[MATERIALS PROVIDED Boundary: Start]

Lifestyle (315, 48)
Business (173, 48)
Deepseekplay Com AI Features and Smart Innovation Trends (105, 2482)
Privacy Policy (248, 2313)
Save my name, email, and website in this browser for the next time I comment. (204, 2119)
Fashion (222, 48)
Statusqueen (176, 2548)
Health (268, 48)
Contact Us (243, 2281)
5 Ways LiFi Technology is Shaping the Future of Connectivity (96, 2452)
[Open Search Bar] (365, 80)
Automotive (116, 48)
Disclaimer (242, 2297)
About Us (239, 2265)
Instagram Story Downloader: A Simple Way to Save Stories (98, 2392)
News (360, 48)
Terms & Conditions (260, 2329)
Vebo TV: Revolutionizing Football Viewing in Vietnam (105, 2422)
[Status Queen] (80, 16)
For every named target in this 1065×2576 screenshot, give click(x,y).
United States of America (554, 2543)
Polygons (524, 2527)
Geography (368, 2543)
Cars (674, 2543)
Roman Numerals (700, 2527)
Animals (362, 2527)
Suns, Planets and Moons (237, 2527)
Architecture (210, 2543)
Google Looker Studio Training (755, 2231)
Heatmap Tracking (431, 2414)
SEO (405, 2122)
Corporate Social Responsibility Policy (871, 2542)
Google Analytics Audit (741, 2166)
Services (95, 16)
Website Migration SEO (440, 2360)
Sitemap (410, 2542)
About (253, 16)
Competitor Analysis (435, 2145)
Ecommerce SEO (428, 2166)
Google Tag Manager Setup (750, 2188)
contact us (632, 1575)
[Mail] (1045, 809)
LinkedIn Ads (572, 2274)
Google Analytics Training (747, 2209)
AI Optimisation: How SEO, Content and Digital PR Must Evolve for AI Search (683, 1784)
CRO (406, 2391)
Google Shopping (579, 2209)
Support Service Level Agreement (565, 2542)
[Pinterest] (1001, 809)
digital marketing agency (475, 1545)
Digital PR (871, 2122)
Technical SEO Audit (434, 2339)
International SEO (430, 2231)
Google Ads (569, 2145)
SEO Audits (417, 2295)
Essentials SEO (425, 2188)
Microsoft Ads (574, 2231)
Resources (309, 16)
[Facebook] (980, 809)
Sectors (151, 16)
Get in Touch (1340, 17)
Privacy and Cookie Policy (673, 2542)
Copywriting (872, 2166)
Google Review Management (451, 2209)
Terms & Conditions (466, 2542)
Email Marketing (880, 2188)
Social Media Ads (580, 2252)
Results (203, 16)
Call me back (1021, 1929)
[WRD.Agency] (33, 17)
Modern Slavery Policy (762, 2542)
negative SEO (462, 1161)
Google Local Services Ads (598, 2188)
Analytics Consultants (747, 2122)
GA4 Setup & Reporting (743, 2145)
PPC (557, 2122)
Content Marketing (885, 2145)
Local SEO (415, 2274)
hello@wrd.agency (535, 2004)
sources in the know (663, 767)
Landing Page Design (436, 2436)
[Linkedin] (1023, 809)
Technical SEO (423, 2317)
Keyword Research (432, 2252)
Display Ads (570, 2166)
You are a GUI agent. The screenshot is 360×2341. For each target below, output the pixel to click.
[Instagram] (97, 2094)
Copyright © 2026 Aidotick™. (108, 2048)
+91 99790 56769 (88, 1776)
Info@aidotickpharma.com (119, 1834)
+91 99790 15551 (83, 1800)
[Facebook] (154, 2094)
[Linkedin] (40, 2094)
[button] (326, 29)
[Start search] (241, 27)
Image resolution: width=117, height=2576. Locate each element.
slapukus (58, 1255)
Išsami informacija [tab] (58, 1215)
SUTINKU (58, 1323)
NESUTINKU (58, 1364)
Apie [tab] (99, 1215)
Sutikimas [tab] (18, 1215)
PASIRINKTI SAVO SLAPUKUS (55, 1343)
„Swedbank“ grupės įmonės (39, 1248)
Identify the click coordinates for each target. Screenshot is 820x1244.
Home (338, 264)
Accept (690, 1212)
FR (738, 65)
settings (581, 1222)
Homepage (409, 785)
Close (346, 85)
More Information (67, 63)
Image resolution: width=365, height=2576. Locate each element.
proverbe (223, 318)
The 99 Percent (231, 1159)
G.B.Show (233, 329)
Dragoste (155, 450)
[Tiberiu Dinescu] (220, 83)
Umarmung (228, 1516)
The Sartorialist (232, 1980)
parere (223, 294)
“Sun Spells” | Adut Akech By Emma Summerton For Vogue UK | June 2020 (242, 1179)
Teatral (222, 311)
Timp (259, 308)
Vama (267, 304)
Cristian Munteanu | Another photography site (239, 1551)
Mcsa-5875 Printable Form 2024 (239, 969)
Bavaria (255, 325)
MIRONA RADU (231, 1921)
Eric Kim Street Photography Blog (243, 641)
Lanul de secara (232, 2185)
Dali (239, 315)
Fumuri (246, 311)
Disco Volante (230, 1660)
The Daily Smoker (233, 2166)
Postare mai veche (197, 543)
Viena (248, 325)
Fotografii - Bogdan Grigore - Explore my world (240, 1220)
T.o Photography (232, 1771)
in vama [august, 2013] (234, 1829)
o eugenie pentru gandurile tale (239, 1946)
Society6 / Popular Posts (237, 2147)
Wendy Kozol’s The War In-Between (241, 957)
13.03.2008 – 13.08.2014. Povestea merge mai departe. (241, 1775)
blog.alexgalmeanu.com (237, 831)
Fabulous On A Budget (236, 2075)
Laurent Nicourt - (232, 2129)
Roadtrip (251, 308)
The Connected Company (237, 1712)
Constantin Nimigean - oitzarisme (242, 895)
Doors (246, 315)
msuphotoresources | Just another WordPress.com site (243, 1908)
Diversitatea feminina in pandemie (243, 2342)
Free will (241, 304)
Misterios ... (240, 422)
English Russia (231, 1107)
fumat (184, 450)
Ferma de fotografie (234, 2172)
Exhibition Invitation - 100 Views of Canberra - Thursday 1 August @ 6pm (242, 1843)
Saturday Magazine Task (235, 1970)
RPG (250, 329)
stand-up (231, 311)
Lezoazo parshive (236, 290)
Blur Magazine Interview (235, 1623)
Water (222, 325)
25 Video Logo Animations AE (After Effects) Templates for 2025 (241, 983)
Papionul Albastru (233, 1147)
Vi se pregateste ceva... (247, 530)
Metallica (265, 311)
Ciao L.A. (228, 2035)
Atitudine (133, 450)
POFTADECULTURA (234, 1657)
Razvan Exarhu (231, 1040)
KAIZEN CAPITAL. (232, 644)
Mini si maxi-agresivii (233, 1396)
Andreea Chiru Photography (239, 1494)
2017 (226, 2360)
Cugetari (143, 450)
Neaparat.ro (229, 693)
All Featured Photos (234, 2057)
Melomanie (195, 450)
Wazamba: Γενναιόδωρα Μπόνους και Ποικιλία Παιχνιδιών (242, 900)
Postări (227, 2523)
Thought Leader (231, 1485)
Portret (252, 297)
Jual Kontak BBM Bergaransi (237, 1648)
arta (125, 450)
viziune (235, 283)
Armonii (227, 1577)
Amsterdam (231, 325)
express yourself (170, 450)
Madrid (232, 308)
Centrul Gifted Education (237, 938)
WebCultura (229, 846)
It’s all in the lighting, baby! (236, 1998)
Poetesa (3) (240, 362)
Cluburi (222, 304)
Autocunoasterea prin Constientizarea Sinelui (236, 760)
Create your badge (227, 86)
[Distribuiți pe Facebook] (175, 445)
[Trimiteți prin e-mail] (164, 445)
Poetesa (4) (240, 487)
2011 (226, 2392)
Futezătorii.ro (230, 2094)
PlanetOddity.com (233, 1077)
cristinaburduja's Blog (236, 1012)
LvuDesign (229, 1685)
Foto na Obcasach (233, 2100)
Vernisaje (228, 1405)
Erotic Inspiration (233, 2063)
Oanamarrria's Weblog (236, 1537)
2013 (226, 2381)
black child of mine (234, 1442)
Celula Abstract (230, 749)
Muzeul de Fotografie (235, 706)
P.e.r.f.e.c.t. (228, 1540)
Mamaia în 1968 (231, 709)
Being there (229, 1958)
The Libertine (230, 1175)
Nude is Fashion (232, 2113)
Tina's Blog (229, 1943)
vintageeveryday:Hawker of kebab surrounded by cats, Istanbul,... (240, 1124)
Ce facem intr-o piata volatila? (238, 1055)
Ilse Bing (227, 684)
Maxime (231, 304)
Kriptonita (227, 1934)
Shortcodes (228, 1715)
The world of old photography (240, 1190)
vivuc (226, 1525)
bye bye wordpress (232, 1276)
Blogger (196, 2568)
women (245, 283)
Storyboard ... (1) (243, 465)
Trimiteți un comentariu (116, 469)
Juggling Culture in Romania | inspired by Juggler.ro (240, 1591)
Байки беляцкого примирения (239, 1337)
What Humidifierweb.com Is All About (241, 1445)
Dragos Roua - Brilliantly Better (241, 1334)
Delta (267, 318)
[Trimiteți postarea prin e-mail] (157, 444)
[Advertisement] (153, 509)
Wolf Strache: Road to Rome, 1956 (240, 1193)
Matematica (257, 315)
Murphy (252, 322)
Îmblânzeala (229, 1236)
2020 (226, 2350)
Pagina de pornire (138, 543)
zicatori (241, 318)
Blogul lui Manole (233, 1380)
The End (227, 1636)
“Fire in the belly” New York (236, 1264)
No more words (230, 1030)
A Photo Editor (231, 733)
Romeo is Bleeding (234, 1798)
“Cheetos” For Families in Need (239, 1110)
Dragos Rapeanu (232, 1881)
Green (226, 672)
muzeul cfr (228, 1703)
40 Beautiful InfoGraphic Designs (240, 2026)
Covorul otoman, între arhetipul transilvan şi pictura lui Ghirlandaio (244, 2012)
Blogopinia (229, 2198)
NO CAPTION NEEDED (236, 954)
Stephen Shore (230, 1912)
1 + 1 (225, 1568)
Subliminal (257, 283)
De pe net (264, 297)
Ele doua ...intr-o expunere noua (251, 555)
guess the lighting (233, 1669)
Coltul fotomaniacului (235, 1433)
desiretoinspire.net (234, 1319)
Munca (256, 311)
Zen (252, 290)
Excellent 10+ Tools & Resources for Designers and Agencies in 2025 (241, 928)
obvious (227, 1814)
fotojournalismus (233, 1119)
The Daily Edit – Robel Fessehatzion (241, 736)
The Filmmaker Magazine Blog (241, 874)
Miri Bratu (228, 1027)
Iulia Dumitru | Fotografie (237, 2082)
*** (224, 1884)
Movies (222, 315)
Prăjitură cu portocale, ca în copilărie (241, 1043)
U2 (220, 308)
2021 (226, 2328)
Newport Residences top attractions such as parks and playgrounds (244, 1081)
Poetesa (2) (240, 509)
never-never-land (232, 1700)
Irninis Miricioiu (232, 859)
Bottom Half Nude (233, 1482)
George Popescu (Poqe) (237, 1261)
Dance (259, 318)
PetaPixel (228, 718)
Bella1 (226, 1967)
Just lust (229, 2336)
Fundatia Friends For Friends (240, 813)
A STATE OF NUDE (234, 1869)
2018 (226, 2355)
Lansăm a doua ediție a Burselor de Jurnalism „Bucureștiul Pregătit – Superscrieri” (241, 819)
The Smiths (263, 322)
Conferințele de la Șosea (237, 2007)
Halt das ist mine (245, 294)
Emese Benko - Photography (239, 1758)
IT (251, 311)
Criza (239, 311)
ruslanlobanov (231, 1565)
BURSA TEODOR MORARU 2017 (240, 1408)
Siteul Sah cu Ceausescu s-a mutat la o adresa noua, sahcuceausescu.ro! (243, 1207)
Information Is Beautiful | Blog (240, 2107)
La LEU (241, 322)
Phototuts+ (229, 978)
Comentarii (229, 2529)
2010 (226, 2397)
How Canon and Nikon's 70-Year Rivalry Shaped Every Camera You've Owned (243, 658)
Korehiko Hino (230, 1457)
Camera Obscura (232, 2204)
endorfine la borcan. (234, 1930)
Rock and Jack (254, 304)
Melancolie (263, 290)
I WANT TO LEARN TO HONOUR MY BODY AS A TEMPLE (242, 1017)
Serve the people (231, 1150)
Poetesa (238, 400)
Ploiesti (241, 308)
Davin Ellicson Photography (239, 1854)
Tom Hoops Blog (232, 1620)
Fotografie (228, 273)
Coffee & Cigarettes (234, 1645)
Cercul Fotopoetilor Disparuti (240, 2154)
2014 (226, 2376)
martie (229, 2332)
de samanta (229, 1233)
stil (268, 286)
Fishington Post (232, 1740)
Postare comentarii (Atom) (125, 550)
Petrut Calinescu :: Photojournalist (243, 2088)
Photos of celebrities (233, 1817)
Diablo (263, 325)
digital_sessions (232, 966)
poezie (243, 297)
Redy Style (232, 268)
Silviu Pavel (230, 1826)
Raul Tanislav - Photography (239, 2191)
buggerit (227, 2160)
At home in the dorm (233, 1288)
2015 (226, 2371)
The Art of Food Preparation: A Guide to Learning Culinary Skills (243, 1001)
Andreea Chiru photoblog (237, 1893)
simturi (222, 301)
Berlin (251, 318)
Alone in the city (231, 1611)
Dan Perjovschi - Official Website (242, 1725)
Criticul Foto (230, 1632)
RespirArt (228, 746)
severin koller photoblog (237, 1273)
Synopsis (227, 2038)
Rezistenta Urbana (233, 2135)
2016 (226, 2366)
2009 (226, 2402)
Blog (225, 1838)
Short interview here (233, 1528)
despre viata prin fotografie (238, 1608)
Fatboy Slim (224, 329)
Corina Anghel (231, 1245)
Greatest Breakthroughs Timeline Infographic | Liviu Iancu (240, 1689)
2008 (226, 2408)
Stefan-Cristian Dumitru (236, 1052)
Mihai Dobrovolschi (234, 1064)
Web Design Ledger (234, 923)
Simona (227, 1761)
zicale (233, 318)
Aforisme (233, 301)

[MATERIALS PROVIDED Boundary: End]

→ ACTIVITY
What you return must be an exact retyping of the lines above starting at the line with "Content Marketing (885, 2145)" and ending at the line with "Postare mai veche (197, 543)", and nothing besides.

→ RESULT FOR THIS TASK
Content Marketing (885, 2145)
Local SEO (415, 2274)
hello@wrd.agency (535, 2004)
sources in the know (663, 767)
Landing Page Design (436, 2436)
[Linkedin] (1023, 809)
Technical SEO (423, 2317)
Keyword Research (432, 2252)
Display Ads (570, 2166)
You are a GUI agent. The screenshot is 360×2341. For each target below, output the pixel to click.
[Instagram] (97, 2094)
Copyright © 2026 Aidotick™. (108, 2048)
+91 99790 56769 (88, 1776)
Info@aidotickpharma.com (119, 1834)
+91 99790 15551 (83, 1800)
[Facebook] (154, 2094)
[Linkedin] (40, 2094)
[button] (326, 29)
[Start search] (241, 27)
Image resolution: width=117, height=2576. Locate each element.
slapukus (58, 1255)
Išsami informacija [tab] (58, 1215)
SUTINKU (58, 1323)
NESUTINKU (58, 1364)
Apie [tab] (99, 1215)
Sutikimas [tab] (18, 1215)
PASIRINKTI SAVO SLAPUKUS (55, 1343)
„Swedbank“ grupės įmonės (39, 1248)
Identify the click coordinates for each target. Screenshot is 820x1244.
Home (338, 264)
Accept (690, 1212)
FR (738, 65)
settings (581, 1222)
Homepage (409, 785)
Close (346, 85)
More Information (67, 63)
Image resolution: width=365, height=2576. Locate each element.
proverbe (223, 318)
The 99 Percent (231, 1159)
G.B.Show (233, 329)
Dragoste (155, 450)
[Tiberiu Dinescu] (220, 83)
Umarmung (228, 1516)
The Sartorialist (232, 1980)
parere (223, 294)
“Sun Spells” | Adut Akech By Emma Summerton For Vogue UK | June 2020 (242, 1179)
Teatral (222, 311)
Timp (259, 308)
Vama (267, 304)
Cristian Munteanu | Another photography site (239, 1551)
Mcsa-5875 Printable Form 2024 (239, 969)
Bavaria (255, 325)
MIRONA RADU (231, 1921)
Eric Kim Street Photography Blog (243, 641)
Lanul de secara (232, 2185)
Dali (239, 315)
Fumuri (246, 311)
Disco Volante (230, 1660)
The Daily Smoker (233, 2166)
Postare mai veche (197, 543)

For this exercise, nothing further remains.